# Lampe should absolutely make our roster



## ShuHanGuanYu (Feb 3, 2005)

When we have Pat Burke as our 10th player, why not have this guy on the roster? Should we pay a guy a minimum contract who is young and actually has a chance to improve or Pat Burke, a guy that is a stiff and will never be more than a stiff. He's a fun stiff to watch every once in awhile, but damn. Lampe is the same height as Burke, but has longer arms and is 12 years younger. If Amare goes down for awhile, I would absolutely want Lampe to step in rather than Burke. Just my take.


----------



## Mr. Hobbes (Jul 1, 2005)

What makes Lampe better than Skita?


----------



## GNG (Aug 17, 2002)

WTChan said:


> What makes Lampe better than Skita?


His name's cooler. Maciej. Sounds like Magic. What's Skita remind you of? Mosquitoes? A Lil' Jon song?


----------



## ShuHanGuanYu (Feb 3, 2005)

WTChan said:


> What makes Lampe better than Skita?


He's 30 pounds bigger, meaning he can actually be used to fill the lane whereas Nik definitely could not. Not saying he's a banger, but he is stronger. Both are slow, but Tskitishvili is slower. Plus, I actually think Lampe is a better mid range shooter.


----------



## Tersk (Apr 9, 2004)

Rawse said:


> His name's cooler. Maciej. Sounds like Magic. What's Skita remind you of? Mosquitoes? A Lil' Jon song?


Skeet Skeet Skeet

:laugh:


----------



## Dissonance (Jul 21, 2004)

Yeah, I hope he does make it. Lampe, yeah is better than Skita.


But I have NO idea why we gave Burke a player option. It should've been a team option. Of course, he picked it up, so he can get paid. He's not gonna get it anywhere else..


----------



## ShuHanGuanYu (Feb 3, 2005)

I don't see why a minimum deal with the second year a team option wouldn't work for Lampe, since he seems to want to be back here. It's either that or sign an old vet who isn't going to play, so that the league will pay most of the salary.


----------



## BootyKing (Apr 7, 2005)

*BRING IN THE MAGIC LAMP*


----------



## deannahum (Aug 7, 2003)

Lampe had 19 pts 8 boards on 8/8 shooting against Detroit 2night in Vegas... we need a type of man who can defend big guys and shoot from outside... i think he is perfect... also we must sign Ruben Douglas... great shooter and scorer... Bulleri also very good point guard.. can run the floor and defend.. makes good decsicions... excellent shooter...

if im Mike Dantoni, i sign Bulleri, Douglas and Lampe... and maybe try to get some quality SF as well in a trade...


----------



## Zei_Zao_LS (Apr 1, 2005)

I've loved Lampe's game (and it's deficiencies!) since I first saw him play. He's basically automatic from 15-18 feet, and people leave him open so he can get it on the pick-and-pop at will.

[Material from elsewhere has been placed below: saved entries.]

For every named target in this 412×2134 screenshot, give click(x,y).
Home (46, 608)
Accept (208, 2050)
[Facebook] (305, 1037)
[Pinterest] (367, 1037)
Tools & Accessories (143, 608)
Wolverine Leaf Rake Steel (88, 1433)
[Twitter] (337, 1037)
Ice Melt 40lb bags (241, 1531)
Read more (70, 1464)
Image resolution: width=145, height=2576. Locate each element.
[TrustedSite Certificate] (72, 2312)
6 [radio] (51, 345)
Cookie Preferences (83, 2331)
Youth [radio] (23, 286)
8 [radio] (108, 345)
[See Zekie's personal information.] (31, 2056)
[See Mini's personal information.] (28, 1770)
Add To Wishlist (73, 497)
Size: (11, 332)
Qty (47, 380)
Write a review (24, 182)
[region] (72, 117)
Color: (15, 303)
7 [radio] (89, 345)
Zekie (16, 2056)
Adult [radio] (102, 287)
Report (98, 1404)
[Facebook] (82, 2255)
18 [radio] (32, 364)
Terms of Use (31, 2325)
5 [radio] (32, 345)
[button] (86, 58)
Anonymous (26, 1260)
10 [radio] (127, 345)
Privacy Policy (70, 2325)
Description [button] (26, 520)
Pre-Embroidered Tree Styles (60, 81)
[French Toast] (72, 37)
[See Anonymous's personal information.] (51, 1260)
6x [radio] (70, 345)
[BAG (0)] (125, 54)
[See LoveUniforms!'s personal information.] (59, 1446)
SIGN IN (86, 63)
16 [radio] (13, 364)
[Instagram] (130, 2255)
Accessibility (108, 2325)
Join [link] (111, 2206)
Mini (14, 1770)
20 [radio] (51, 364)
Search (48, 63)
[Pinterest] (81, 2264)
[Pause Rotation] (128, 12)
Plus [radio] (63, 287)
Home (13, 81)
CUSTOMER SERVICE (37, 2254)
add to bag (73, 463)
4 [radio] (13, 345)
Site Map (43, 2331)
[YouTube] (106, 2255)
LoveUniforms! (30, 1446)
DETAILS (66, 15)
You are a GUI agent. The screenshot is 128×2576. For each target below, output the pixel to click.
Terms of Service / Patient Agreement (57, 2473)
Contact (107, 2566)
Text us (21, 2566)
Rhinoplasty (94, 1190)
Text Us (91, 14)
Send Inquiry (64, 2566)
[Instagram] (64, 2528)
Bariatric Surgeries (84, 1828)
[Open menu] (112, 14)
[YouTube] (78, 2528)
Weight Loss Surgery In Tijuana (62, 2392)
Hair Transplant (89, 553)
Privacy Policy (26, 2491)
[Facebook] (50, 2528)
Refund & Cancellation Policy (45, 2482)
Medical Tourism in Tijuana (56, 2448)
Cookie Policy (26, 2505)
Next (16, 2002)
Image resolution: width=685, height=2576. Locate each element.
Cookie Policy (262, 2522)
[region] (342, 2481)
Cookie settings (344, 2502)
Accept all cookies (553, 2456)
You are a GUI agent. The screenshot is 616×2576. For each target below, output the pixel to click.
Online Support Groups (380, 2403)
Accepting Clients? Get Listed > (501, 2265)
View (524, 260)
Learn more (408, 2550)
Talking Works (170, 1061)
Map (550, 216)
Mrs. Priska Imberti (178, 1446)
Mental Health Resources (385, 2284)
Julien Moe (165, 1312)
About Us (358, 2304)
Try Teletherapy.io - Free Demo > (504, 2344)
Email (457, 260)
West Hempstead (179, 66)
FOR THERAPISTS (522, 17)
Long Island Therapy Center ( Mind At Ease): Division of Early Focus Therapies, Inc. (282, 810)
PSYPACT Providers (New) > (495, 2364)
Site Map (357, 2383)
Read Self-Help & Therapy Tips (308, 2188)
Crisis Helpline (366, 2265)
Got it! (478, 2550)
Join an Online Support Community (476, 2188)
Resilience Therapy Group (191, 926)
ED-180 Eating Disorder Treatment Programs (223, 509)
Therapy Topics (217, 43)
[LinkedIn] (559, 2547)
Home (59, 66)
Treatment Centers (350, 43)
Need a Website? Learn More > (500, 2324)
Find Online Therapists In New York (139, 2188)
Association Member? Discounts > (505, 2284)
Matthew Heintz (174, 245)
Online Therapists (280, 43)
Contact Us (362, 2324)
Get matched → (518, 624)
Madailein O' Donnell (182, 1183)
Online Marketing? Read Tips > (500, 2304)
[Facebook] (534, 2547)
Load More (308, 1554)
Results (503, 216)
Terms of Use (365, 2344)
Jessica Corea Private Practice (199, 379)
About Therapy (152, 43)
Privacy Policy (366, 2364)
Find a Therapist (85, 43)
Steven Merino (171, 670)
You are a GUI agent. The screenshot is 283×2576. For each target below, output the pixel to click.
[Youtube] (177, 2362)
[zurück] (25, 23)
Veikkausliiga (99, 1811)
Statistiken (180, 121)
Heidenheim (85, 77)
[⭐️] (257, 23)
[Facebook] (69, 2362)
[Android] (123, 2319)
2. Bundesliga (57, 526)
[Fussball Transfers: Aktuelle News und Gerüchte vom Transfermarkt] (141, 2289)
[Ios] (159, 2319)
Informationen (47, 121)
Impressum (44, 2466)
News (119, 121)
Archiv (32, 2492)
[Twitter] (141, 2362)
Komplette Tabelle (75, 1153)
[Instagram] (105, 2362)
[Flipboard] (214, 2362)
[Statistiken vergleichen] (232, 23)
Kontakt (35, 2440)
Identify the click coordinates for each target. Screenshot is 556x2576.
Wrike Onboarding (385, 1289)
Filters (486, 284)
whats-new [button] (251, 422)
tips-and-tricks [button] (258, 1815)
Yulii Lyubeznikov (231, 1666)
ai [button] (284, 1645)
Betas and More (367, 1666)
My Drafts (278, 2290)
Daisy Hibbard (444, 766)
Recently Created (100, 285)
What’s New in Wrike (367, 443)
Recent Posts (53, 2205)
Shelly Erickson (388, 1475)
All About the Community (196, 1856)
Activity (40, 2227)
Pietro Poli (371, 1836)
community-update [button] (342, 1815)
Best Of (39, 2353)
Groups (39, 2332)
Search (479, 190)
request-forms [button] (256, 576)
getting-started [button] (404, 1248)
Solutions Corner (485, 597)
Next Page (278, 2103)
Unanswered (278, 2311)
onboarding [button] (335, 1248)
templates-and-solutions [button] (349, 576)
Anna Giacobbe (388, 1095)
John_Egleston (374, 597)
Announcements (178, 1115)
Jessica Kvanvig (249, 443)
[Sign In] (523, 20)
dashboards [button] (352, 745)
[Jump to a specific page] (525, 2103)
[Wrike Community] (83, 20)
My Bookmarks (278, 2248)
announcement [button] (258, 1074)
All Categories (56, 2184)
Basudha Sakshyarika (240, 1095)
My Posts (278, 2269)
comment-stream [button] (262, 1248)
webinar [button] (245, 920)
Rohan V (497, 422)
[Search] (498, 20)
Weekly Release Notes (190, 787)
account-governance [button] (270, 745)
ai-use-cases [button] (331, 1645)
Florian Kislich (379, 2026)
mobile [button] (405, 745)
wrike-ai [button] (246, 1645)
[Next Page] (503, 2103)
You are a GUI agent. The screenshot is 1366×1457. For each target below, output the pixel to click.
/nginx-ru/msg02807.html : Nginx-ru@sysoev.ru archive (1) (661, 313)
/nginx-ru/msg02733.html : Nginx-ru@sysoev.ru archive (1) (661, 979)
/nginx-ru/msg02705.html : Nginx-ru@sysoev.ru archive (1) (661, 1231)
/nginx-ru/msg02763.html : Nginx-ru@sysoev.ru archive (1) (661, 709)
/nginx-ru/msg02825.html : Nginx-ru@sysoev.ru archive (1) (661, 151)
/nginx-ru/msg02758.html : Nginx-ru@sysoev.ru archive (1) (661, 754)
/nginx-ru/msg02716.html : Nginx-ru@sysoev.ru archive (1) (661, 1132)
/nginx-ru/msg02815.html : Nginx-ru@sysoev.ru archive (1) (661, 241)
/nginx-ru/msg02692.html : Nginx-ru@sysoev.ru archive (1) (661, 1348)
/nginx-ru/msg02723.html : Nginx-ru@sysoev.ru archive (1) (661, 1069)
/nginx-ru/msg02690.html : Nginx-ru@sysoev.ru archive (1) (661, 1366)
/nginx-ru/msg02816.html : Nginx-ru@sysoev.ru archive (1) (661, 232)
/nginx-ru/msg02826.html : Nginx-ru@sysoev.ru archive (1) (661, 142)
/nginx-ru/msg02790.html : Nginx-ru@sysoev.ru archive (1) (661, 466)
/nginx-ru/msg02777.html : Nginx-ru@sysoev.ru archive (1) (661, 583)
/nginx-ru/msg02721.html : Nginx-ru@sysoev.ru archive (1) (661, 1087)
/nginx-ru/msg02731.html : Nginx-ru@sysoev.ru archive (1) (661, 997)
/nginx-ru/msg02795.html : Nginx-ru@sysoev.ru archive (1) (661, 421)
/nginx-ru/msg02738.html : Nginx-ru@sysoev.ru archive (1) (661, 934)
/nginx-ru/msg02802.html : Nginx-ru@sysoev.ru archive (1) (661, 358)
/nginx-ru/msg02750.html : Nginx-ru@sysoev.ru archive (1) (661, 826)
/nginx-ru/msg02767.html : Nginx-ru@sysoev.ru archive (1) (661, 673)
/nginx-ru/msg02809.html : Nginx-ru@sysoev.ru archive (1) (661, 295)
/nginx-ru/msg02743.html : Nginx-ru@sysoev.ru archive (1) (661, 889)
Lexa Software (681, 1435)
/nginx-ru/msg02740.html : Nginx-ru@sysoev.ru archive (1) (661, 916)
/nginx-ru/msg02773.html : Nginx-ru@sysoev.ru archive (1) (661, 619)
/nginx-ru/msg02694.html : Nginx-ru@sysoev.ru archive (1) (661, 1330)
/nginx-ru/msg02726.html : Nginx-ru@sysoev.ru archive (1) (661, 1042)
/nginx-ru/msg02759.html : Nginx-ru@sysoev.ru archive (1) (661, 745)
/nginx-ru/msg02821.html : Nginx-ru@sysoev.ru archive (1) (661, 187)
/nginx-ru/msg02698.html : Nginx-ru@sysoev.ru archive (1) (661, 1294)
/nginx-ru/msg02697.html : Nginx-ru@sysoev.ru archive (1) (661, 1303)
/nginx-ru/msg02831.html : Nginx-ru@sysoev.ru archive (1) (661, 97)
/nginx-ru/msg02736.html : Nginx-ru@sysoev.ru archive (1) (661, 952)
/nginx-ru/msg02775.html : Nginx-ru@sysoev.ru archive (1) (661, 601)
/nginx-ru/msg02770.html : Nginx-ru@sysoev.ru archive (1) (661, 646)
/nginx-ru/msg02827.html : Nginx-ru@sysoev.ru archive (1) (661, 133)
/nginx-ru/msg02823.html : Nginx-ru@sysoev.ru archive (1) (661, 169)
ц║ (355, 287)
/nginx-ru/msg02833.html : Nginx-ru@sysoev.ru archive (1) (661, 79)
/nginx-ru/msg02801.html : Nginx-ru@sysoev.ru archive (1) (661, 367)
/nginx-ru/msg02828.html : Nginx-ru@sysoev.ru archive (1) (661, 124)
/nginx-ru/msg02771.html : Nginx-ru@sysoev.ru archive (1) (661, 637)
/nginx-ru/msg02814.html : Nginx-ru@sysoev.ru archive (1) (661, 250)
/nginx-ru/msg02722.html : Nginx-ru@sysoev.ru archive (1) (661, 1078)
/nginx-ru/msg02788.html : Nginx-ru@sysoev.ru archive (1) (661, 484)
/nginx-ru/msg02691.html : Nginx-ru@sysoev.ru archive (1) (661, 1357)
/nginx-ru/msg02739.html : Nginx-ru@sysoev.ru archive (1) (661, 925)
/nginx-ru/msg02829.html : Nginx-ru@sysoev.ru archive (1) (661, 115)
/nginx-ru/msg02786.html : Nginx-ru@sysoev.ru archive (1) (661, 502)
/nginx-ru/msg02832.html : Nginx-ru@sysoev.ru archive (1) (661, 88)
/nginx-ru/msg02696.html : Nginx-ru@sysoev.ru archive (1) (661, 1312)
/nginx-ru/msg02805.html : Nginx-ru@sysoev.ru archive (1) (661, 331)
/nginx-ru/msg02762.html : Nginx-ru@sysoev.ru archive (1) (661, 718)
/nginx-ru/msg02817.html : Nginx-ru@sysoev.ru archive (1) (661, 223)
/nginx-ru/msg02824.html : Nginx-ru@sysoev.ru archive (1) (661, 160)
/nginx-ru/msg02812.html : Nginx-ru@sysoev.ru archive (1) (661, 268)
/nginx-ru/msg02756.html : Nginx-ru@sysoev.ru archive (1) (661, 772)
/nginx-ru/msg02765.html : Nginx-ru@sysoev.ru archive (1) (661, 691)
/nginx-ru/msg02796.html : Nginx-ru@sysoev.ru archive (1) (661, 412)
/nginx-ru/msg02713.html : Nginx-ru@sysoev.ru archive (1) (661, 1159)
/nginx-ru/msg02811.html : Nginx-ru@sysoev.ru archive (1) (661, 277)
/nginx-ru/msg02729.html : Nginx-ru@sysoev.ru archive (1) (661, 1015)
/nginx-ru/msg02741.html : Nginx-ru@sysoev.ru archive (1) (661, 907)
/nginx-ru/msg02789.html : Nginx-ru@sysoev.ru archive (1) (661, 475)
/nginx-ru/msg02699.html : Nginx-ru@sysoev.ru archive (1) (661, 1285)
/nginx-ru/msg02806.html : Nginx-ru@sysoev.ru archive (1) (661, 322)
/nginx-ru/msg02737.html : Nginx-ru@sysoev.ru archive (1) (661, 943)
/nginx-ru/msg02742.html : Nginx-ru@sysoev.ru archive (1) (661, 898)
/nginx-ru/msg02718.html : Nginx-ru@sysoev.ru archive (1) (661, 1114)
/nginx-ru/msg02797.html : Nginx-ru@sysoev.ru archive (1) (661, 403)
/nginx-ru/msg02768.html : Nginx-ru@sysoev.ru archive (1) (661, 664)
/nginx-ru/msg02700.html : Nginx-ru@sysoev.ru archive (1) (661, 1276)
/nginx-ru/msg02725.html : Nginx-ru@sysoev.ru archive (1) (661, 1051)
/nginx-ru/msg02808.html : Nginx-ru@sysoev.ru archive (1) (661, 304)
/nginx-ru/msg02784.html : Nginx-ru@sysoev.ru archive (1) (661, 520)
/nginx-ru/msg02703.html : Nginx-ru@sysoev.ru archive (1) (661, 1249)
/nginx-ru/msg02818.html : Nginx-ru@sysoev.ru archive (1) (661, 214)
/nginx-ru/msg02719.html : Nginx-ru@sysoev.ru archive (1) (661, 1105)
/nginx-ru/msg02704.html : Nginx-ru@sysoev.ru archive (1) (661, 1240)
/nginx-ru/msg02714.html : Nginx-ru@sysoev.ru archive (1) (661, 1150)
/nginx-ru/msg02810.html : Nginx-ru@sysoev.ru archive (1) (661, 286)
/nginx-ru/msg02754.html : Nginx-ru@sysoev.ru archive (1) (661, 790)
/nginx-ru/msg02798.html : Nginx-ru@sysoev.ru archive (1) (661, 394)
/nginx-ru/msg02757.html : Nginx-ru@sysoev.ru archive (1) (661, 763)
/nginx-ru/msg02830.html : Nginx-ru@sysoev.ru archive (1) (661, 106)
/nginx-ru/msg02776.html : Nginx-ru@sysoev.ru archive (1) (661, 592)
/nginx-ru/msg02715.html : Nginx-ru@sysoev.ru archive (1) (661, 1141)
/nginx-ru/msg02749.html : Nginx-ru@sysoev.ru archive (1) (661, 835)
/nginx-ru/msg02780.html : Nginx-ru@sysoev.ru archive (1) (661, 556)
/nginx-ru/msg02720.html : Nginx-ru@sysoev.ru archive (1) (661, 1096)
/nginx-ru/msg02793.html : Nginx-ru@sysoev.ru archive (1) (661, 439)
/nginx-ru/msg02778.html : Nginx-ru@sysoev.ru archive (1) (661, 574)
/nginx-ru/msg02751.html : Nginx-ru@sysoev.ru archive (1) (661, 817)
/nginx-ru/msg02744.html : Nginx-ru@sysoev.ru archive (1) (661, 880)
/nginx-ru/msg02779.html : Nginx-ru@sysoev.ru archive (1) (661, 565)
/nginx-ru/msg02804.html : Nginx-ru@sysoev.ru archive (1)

He also looks like he's gotten stronger and has learned a bit more about the game, so here's to hoping we sign the Magic Lamp!


----------



## Mr. Hobbes (Jul 1, 2005)

Rawse said:


> His name's cooler. Maciej. Sounds like Magic. What's Skita remind you of? Mosquitoes? A Lil' Jon song?


Good point. I think he should make the roster.


----------



## rdm2 (Sep 17, 2005)

Rawse said:


> His name's cooler. Maciej. Sounds like Magic. What's Skita remind you of? Mosquitoes? A Lil' Jon song?


Ejaculation. Unfortunately.

One time during a game Skita made a bucket and Marjele celebrated by saying SKEET SKEET SKEET. 

Worst comment ever, Dont think he knew what he was saying.


----------



## Kekai (Jan 12, 2005)

Didnt lampe have an attitude problem? He seems cocky to me and if i remember right, he got into a fight with amare when he was here right?


----------



## GNG (Aug 17, 2002)

WTChan said:


> Good point. I think he should make the roster.


Maciej, Maciej Man...I want to be...a Maciej Man...

[repeat]


----------



## Zei_Zao_LS (Apr 1, 2005)

Kekai said:


> Didnt lampe have an attitude problem? He seems cocky to me and if i remember right, he got into a fight with amare when he was here right?


I can't recall anything about Lampe rubbing wrong on much anybody. In fact, as I understand it, he's shy and probably a little under-cocky. So... unlikely.


----------



## Cager (Jun 13, 2002)

I saw Lampe play twice this week in Vegas and I was impressed. He is definitely ready to contribute to some team this year and perhaps be a startewr sometime in his NBA career. Thewre is no comparison to Skita. Lampe is a man and seems to understand the game now and enjoys playing.


----------



## Kekai (Jan 12, 2005)

Zei_Zao_LS said:


> I can't recall anything about Lampe rubbing wrong on much anybody. In fact, as I understand it, he's shy and probably a little under-cocky. So... unlikely.


I hope so, because amare would knock the s*** out of him lol


----------